December 2010

201012_fantasia"Fantasia" Takes Well to Blu-ray 

Walt Disney Studios Home Entertainment 105512
Format: Blu-ray, DVD

Overall Enjoyment
****emptystar
Picture Quality
****emptystar
Sound Quality
****emptystar
Extras
****emptystar

Walt Disney’s visionary masterpiece seems fresher than most current animated films and it has been given a superlative transfer for its release on Blu-ray. Moreover, the four-disc set also generously contains Fantasia 2000 and Destino, Walt’s pre- and posthumous collaboration with Salvador Dali. DVD versions are also included if you have yet to take advantage of this holiday’s rock-bottom Blu-ray Disc player prices (an LG for $65 at Walmart) to upgrade your system.

Disney intended to make Fantasia an ongoing work by adding new numbers from time to time while deleting others. The project proved too labor-intensive, even though sketches had been made for Musicana, a Fantasia-like movie. Musicana is discussed in one of the supplements in this set. It and the other extras on the discs point out that all of the scrapped work done on Disney films is put in the archives where it might resurface and prove useful at a later date.  A prime example is Destino, a project that Disney and the world-famous artist Salvador Dali worked on for some time, then abandoned. The sketches and paintings already made for it were unearthed from the Disney vaults in the early 2000s, a director assigned and the short award-winning film was made. This set contains a fascinating hour-and-a-half documentary that very thoroughly documents the Disney-Dali connection and the way the film was made after they were both deceased.

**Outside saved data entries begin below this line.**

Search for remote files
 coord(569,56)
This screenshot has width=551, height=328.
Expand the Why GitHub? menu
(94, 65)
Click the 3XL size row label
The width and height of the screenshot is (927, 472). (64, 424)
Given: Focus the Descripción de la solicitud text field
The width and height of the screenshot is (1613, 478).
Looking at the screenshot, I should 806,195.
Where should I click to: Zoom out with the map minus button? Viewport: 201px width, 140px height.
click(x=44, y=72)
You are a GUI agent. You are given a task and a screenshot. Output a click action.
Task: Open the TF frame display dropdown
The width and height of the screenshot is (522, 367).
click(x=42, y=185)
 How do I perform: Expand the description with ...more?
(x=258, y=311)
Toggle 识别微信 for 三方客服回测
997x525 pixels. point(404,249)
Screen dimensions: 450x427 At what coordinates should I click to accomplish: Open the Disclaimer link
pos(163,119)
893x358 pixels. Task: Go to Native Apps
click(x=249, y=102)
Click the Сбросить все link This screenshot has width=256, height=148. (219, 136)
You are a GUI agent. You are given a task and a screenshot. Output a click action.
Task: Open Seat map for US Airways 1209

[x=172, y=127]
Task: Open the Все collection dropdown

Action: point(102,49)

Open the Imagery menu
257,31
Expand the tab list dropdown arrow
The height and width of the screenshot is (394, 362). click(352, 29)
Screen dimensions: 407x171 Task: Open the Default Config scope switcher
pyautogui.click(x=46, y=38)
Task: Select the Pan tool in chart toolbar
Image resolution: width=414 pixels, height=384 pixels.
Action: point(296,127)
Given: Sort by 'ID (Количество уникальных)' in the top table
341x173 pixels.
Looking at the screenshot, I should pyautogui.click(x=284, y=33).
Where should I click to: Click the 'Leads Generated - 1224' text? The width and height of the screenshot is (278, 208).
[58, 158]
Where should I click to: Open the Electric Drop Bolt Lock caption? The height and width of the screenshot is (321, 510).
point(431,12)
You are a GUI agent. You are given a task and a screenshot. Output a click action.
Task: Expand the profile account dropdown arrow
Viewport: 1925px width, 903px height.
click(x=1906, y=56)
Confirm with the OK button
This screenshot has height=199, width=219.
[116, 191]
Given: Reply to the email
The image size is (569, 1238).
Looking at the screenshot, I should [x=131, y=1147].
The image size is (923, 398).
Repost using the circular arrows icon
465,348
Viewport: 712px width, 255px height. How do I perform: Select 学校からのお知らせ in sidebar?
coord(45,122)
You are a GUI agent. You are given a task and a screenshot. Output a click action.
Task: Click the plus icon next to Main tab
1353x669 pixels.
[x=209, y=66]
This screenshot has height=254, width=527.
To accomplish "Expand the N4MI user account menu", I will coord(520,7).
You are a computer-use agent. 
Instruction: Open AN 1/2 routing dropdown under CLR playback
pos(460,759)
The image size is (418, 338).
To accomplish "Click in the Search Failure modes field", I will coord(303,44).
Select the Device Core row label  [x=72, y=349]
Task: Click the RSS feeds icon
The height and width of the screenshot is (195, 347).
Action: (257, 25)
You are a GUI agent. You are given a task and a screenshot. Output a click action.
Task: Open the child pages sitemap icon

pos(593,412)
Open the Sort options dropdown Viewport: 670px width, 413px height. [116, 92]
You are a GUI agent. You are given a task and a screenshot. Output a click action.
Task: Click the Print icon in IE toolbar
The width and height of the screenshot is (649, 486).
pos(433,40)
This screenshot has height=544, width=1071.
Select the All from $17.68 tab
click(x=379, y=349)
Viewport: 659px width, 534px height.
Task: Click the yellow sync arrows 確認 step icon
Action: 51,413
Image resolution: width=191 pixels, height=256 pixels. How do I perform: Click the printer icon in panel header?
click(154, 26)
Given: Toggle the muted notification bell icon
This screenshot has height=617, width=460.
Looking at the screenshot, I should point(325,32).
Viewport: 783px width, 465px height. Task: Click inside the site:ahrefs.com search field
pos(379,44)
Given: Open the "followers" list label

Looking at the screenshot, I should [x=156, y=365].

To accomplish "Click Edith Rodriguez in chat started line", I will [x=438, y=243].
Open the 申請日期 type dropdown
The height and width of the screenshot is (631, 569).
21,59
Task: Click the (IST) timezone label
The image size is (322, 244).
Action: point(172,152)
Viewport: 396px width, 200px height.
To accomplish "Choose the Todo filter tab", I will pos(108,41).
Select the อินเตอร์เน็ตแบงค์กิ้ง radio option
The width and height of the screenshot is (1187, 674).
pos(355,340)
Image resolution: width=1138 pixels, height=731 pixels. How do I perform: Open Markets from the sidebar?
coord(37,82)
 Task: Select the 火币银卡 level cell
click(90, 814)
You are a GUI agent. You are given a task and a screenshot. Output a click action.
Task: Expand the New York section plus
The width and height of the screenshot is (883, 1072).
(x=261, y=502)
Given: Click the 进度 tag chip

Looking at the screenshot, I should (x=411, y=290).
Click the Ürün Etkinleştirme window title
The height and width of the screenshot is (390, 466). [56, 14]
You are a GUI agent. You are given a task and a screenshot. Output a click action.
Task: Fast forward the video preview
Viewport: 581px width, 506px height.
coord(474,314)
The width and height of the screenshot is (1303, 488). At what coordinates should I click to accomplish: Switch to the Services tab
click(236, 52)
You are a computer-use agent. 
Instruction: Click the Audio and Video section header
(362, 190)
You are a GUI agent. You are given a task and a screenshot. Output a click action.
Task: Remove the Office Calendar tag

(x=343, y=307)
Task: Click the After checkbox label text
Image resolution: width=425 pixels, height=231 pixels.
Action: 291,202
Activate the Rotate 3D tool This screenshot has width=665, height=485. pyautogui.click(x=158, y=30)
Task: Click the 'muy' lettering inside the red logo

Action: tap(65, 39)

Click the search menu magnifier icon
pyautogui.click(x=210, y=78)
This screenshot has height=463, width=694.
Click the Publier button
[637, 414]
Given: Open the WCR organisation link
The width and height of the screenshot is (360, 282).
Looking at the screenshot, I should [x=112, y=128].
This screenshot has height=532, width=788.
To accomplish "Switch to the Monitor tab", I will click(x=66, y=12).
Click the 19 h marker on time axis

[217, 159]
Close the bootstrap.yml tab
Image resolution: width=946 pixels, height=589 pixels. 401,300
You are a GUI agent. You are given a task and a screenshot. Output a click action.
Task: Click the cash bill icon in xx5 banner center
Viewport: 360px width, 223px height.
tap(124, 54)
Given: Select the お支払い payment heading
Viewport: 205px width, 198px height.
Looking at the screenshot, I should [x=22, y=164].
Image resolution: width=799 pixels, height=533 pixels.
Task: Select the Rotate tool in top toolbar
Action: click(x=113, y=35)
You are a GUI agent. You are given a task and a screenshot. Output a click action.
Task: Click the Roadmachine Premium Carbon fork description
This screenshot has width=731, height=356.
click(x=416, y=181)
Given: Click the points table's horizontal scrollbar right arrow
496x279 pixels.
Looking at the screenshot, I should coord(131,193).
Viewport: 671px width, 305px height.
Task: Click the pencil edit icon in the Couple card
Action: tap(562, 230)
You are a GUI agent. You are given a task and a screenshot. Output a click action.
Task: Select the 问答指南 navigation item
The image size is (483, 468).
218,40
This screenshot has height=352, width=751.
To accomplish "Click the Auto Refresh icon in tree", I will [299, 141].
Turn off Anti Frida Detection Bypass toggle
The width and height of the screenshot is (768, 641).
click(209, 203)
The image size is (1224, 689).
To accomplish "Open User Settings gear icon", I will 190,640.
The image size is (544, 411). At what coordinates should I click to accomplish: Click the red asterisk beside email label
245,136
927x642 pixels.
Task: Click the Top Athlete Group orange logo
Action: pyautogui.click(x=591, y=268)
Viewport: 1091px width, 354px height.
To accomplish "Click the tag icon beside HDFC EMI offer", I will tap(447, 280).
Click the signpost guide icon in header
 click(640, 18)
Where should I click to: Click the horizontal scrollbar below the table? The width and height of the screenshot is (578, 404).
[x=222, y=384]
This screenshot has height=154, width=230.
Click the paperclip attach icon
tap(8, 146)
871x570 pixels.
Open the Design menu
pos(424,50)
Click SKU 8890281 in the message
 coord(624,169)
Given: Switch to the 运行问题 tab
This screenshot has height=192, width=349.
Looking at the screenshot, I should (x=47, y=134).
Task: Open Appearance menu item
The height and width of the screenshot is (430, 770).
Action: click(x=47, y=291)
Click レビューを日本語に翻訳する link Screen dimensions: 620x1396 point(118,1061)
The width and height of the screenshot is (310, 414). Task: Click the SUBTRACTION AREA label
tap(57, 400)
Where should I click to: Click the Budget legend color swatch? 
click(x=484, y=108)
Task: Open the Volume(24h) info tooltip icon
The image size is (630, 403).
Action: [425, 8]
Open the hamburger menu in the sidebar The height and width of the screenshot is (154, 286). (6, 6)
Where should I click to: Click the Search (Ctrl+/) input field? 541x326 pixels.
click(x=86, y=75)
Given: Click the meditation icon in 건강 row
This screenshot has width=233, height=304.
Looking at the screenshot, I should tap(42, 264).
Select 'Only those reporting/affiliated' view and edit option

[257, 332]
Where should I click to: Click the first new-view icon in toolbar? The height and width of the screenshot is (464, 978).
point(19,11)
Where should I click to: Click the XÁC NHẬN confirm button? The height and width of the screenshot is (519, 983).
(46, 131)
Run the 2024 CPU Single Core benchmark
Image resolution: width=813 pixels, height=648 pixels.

As to Fantasia, the movie is presented in its original road-show length, which means that all of the introductions by music critic Deems Taylor have been reinstated. Well, sort of. Most of them had fallen into such a bad state that the audio engineers knew that many would have to be re-recorded. To avoid a mismatch in voices, they simply had the whole track recorded again. So while you may well see Deems Taylor in HD, you are going to hear Corey Burton sounding like him. Honestly, given the dilemma of missing material, I think the choice was a wise one and that most people would not even notice the substitution unless it was pointed out. Yet this issue has caused a lot of furor with purists. Perhaps even more of a tempest in a teapot is the exclusion of a black pickaninny centaurette in the Pastoral Symphony sequence. History has named her "Sunflower" and her scenes are mostly there, it’s just that they have been panned and scanned so she is not seen. This was a good choice to my mind, as the stereotypical images, seen in an enlightened age, are disturbing and not at all in the spirit of Mt. Olympus where the Disney version of Beethoven’s classic is set. If you don’t believe me search YouTube and watch the footage for yourself.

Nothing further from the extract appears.